CYP enzymes can be classified according to the membrane-bound and soluble forms. In prokaryotes, CYP450 is a soluble protein. In eukaryotes, they are usually bound to the endoplasmic reticulum or inner mitochondrial membranes. CYP450 can also be classified into four classes based on electron transfer processes, depending on how electrons from NAD(P)H are delivered to the catalytic site. Class I proteins require FAD-containing reductase and iron thioredox. Class II proteins require only the FAD/FMN containing P450 reductase to transfer electrons. Class III enzymes are self-sufficient and do not require electron donors, whereas Class IV CYP450 receives electrons directly from NAD(P)H.

CYP450 and Biosynthesis

CYP450 involved in drug metabolism mainly includes seven important subtypes of CYP1, CYP2, and CPY3 families, especially CPY3A4. CYP3 family accounts for 28.8% of the total intrahepatic CYP450, which is an important enzyme involved in the first-pass effect of oral drugs. Many opioid analgesics can be metabolized by CYP3A4, and drug-drug interaction (DDI) mediated by P-GP and CYP3A4 often occurs when combined with antiretroviral drugs. Due to the widespread distribution of CYP450 and its important role in metabolism in vivo, more than 90% of clinical DDI is caused by the alteration of CYP450 activity. Predicting metabolic models in the early stage of drug discovery is of great significance to improve the success rate of drug discovery. Therefore, the study of CYP enzyme metabolism matters a lot for new drug development.
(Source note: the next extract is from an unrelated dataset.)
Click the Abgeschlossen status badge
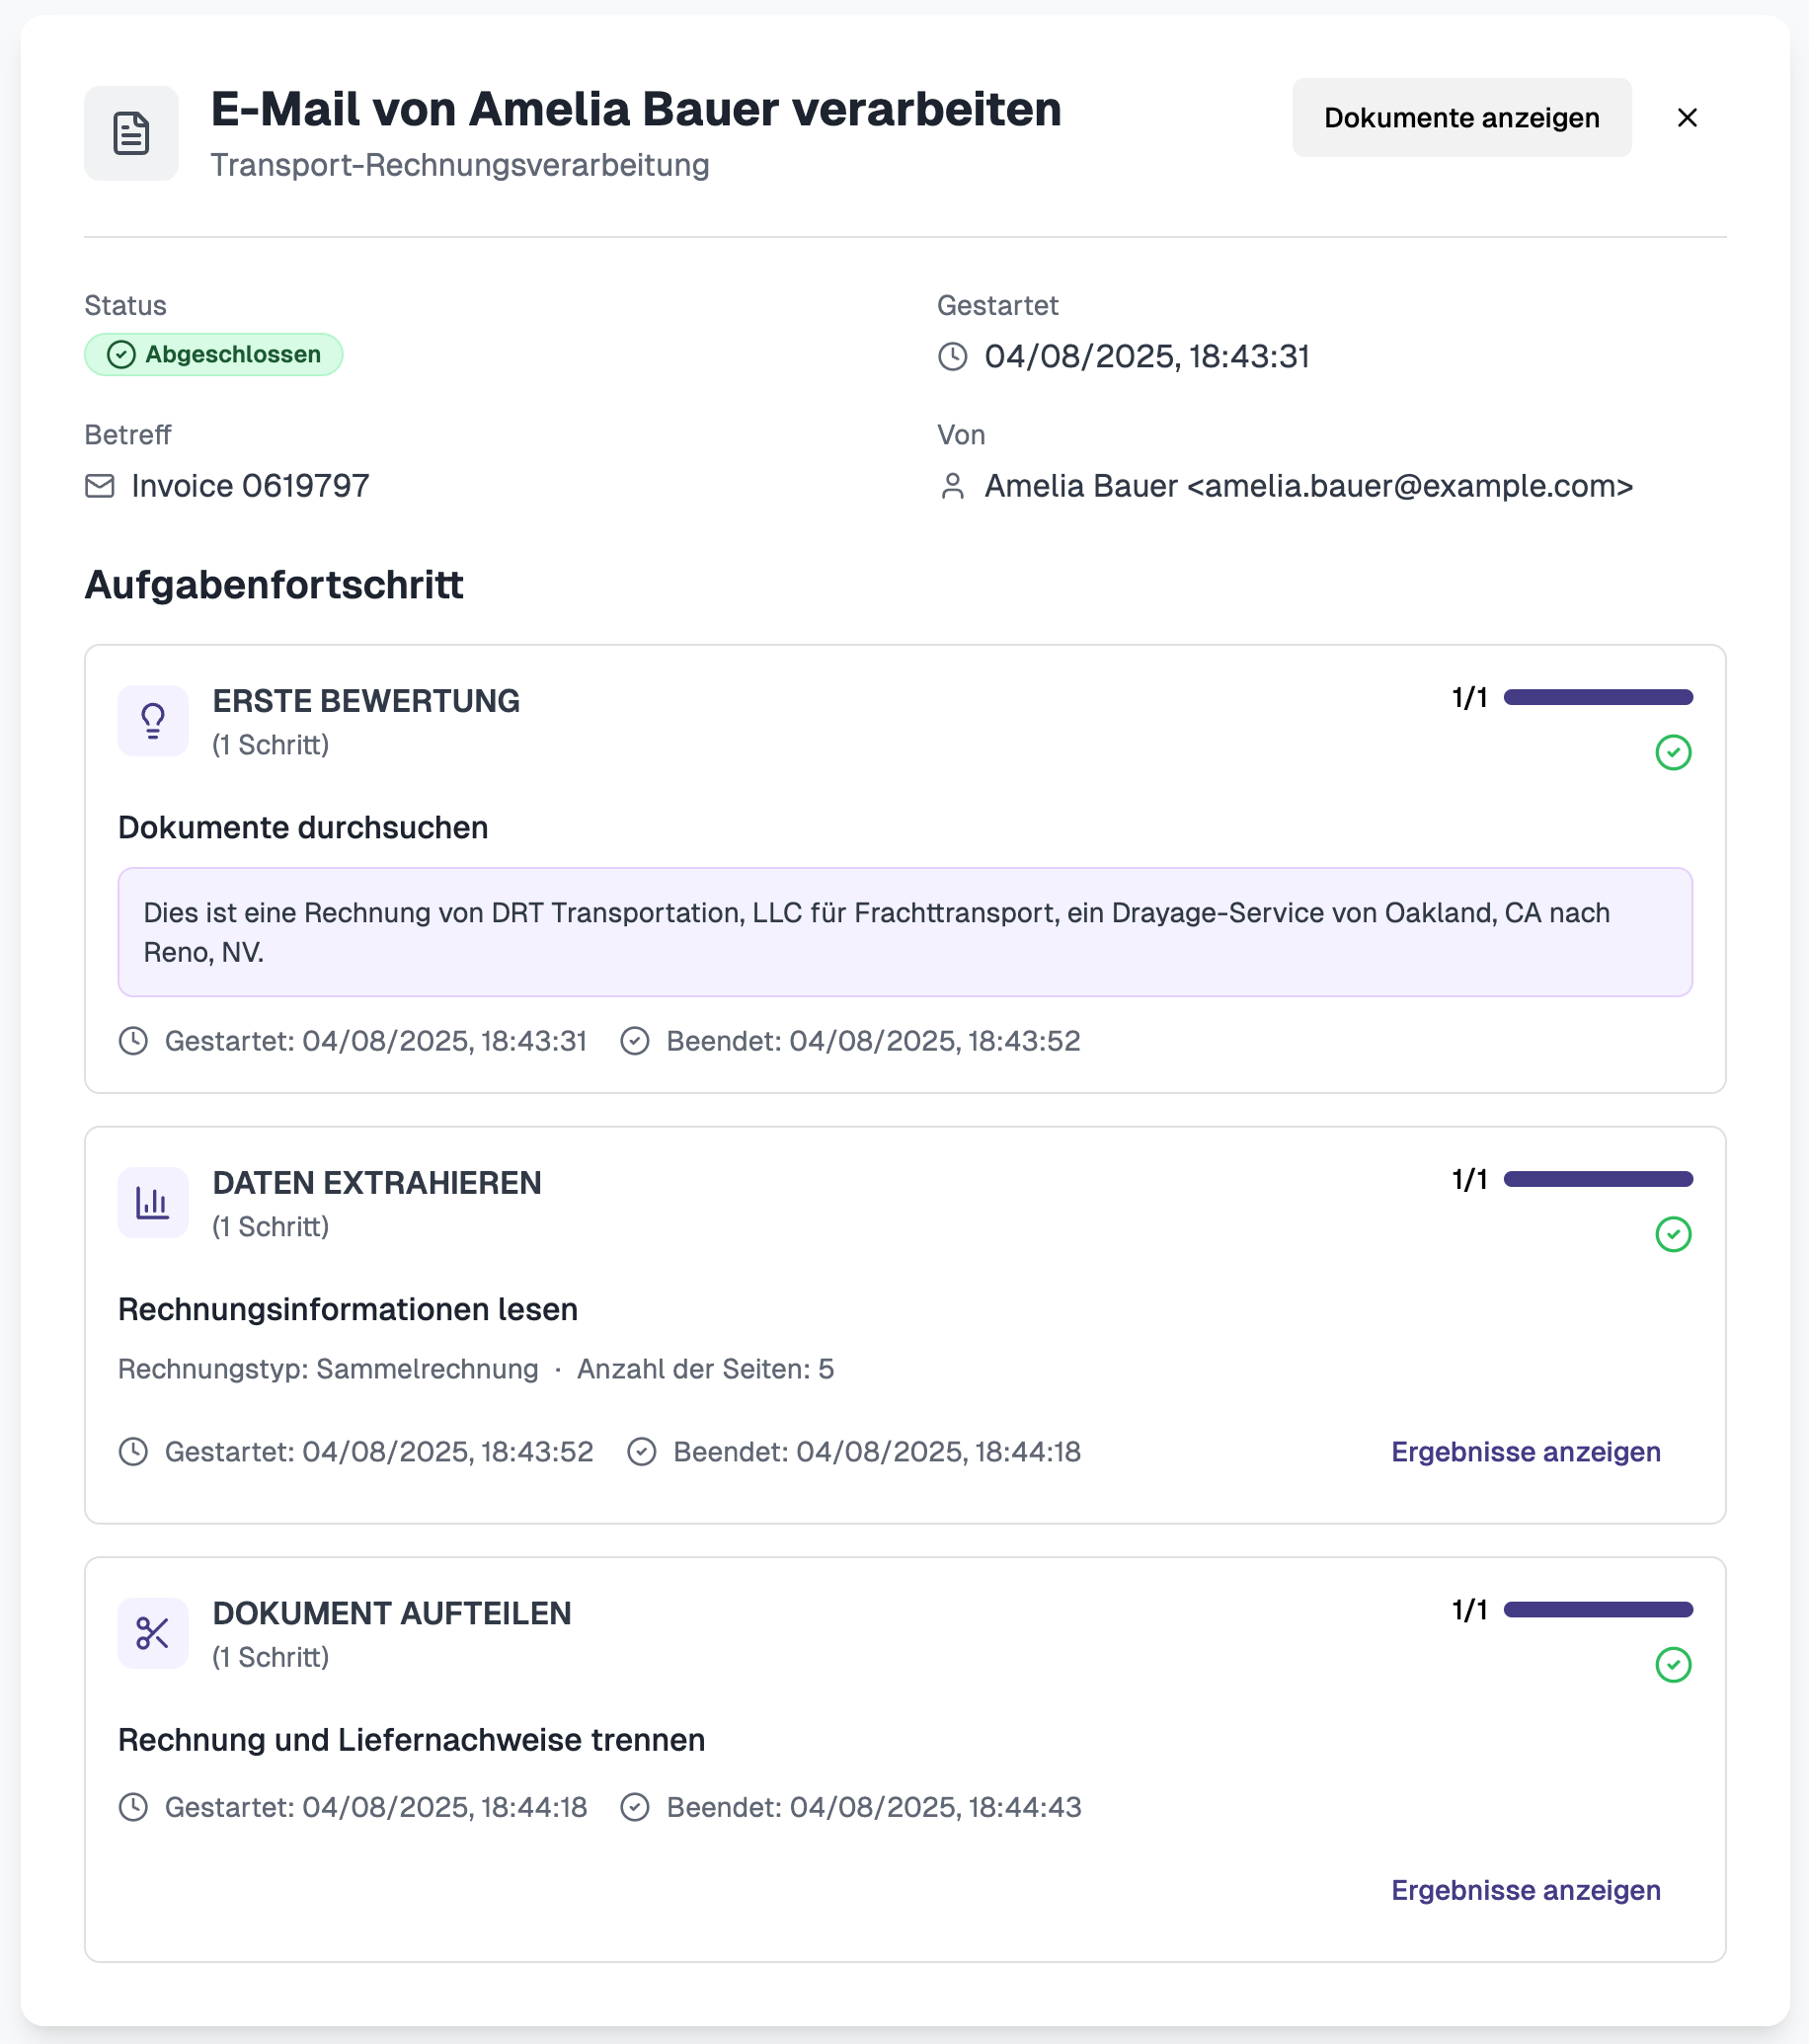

In addition, CYP450 is one of the most versatile biocatalysts in nature, which not only catalyzes multiple reaction types but also has an extremely broad substrate spectrum. Its diverse functionality has great potential for synthetic biology applications.

CYP450 catalyzes the synthesis of natural products such as terpenoids, sterols, and alkaloids, and is widely used in the industry. In addition, the engineering development of CYP, the research and development of biosensors, the mining of the properties of novel CYP, and the continuous development of new enzymes provide the direction for the further application of CYP.

Fig 2. Taxol biosynthesis

In 2019, a research group of the Chinese Academy of Sciences published the first study on the heterologous synthesis of taxadiene-5α-ol, a key intermediate of paclitaxel, in plant chassis in Nature Communications. Researchers modified the chloroplast localization of paclitaxene-5α-hydroxylase and CYP450 reductase. The spatial consistency of the GGPP-TS-T5H/CPR metabolic pathway was ensured, and the synthesis of 5α-hydroxytaxdiene was successfully achieved.
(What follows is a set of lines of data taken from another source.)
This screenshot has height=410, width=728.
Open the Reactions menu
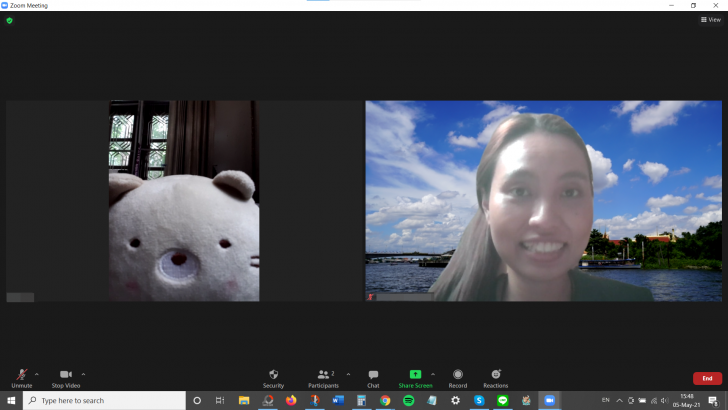pyautogui.click(x=495, y=378)
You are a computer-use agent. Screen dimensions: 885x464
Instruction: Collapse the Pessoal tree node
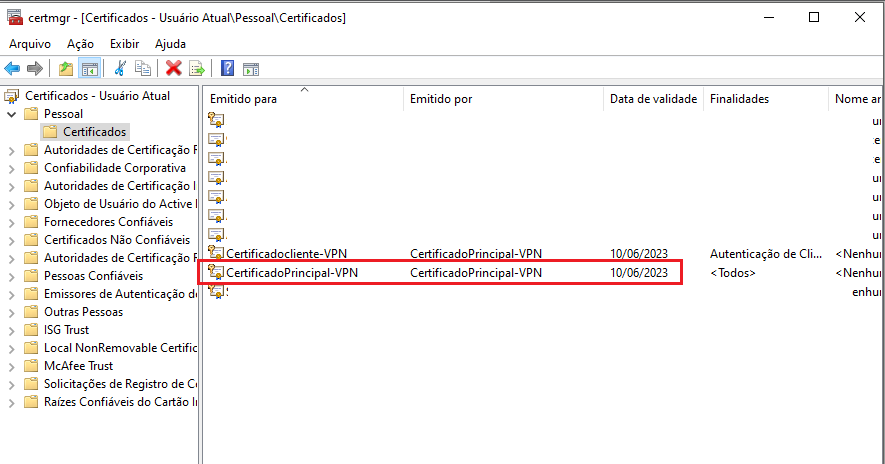[x=11, y=114]
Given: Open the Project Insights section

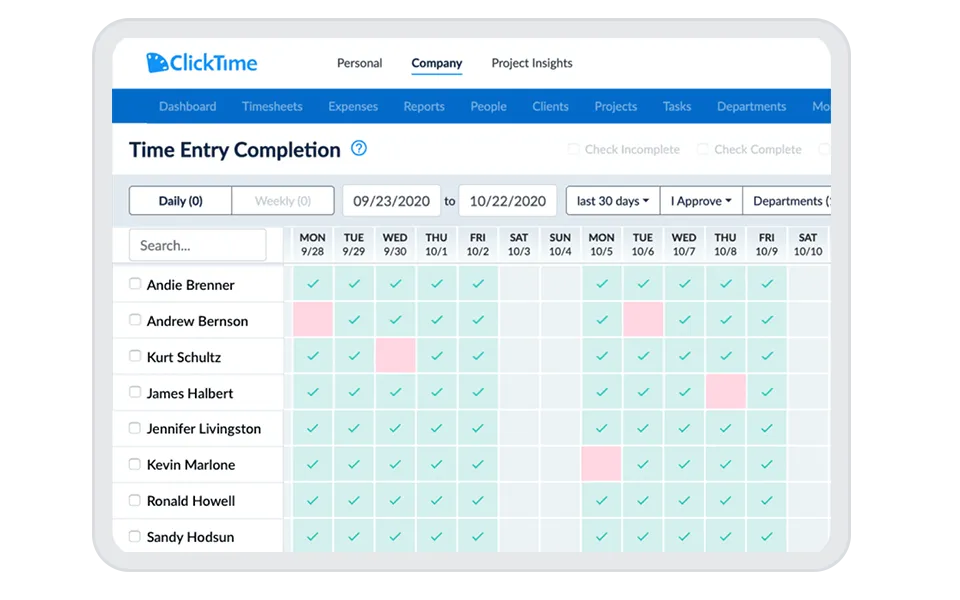Looking at the screenshot, I should [532, 62].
Biosynthesis of natural products usually requires that CYP450 and P450 reductase are physically close enough to perform electron transfer reactions. However, the functional expression of eukaryotic P450 in bacteria is often tricky. In August 2022, Nature Catalysis reported on an electronic channel strategy based on the application of Photorhabdus luminescens CipB scaffolding protein, which implements efficient electron transfer by bringing P450 and reductase close together. Recombinant E. coli strains were successfully developed to synthesize lutein, (+)-nootkatone, apigenin, and L-3, 4-dihydroxyphenylalanine (L-DOPA).

Summary

In conclusion, CYP450 has been extensively studied since its discovery was reported in 1962 in the journal JBC, including structural features, catalytic mechanisms, regulation, and many other aspects of biochemistry. Scientists believe that further research and engineering advances on CYP450 will bring great benefits to synthetic biology in the future.

References

1. Danièle Werck-Reichhart and René Feyereisen, Cytochromes P450: a success story, Genome Biology, 2000, 1, reviews3003.1.
2. Guengerich FP. Cytochrome P450 research and The Journal of Biological Chemistry. J Biol Chem. 2019 Feb 1;294(5):1671-1680.
3. Li, J., Mutanda, et al. Chloroplastic metabolic engineering coupled with isoprenoid pool enhancement for committed taxanes biosynthesis in Nicotiana benthamiana. Nat Commun., 2019, 10, 4850.